Vietnamese Legal Reasoning Model - GRPO Phase 2 (Hard Difficulty)

🏛️ Model Description

This is a Phase 2 Vietnamese legal reasoning specialist fine-tuned using Group Relative Policy Optimization (GRPO) on hard difficulty Vietnamese legal question-answering data. This model builds upon the Phase 1 training and is specifically designed to handle more complex syllogistic reasoning for challenging Vietnamese legal scenarios.

🎯 Base Model

Base: thangvip/qwen3-4b-vietnamese-legal-grpo
Architecture: Qwen 3 (4B parameters)
Language: Vietnamese
Specialization: Advanced legal reasoning and syllogism (Hard difficulty)
Training Phase: Phase 2 - Hard Level QA

🔥 Key Features

✅ Phase 2 Training: Advanced model trained on hard difficulty legal questions
✅ Syllogistic Reasoning: Structured legal arguments (Major Premise → Minor Premise → Conclusion)
✅ Vietnamese Legal Domain: Trained on Vietnamese legal texts and Q&A
✅ GRPO Optimization: Advanced policy optimization for better reasoning
✅ Citation Support: Generates responses with legal citations
✅ Structured Output: Uses XML-like tags for organized responses
✅ Extended Context: Supports up to 8192 tokens for complex reasoning chains

📊 Model Architecture

Parameters: ~4B
Vocabulary Size: 151936
Hidden Size: 2560
Layers: 36
Attention Heads: 32
Max Completion Length: 8192 tokens (extended for complex reasoning)

🚀 Quick Start

Installation

pip install transformers torch

Basic Usage

from transformers import AutoTokenizer, AutoModelForCausalLM
import torch

# Load model and tokenizer
model_name = "thangvip/qwen3-4b-vietnamese-legal-grpo-phase-2"
tokenizer = AutoTokenizer.from_pretrained(model_name)
model = AutoModelForCausalLM.from_pretrained(
    model_name,
    torch_dtype=torch.bfloat16,
    device_map="auto"
)

# Format your legal question
system_prompt = """Bạn là một chuyên gia pháp lý. Hãy trả lời câu hỏi bằng cách sử dụng phương pháp lập luận tam đoạn luận (syllogism).

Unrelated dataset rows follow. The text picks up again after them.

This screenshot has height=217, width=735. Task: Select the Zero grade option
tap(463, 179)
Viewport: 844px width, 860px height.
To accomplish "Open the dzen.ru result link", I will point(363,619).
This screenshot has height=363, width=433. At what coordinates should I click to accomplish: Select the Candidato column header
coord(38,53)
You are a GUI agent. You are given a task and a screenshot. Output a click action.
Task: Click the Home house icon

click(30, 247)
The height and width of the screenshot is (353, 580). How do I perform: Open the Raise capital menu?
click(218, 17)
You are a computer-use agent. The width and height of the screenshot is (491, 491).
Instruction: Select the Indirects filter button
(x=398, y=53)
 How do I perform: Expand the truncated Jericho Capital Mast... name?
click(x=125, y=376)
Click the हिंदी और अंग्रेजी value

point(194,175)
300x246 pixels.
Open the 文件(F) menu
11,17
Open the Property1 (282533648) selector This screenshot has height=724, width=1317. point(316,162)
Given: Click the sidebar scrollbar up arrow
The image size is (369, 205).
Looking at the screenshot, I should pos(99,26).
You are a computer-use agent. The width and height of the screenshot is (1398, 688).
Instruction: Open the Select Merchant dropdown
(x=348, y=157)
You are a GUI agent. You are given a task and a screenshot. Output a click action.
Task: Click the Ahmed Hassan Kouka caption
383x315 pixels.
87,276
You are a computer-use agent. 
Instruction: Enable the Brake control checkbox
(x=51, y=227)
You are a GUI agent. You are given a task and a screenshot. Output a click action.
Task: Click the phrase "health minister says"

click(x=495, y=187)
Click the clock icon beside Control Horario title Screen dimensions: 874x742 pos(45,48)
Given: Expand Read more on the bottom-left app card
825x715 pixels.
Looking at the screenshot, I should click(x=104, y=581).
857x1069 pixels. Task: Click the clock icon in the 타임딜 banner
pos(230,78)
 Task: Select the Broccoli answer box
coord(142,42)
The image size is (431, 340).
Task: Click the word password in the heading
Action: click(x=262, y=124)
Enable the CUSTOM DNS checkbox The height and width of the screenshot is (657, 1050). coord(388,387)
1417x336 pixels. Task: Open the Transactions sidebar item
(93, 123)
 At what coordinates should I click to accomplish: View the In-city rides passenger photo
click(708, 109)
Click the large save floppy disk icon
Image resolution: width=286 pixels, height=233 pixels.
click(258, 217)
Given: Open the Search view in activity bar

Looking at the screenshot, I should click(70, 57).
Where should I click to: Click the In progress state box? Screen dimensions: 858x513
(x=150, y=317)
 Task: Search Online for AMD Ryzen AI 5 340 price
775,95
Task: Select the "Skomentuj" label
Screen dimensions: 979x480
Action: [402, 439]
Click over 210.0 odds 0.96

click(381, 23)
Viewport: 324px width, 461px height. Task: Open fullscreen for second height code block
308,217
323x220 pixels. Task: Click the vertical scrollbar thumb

Trước tiên, hãy suy nghĩ về vấn đề trong thẻ <think></think>.

Sau đó, trả lời theo định dạng sau:
<answer>
<major_premise>[Quy định pháp luật chung]</major_premise>
<minor_premise>[Sự kiện cụ thể trong câu hỏi]</minor_premise>
<conclusion>[Áp dụng quy định vào sự kiện để đưa ra kết luận]</conclusion>
</answer>

Hãy đảm bảo trích dẫn chính xác các điều luật liên quan."""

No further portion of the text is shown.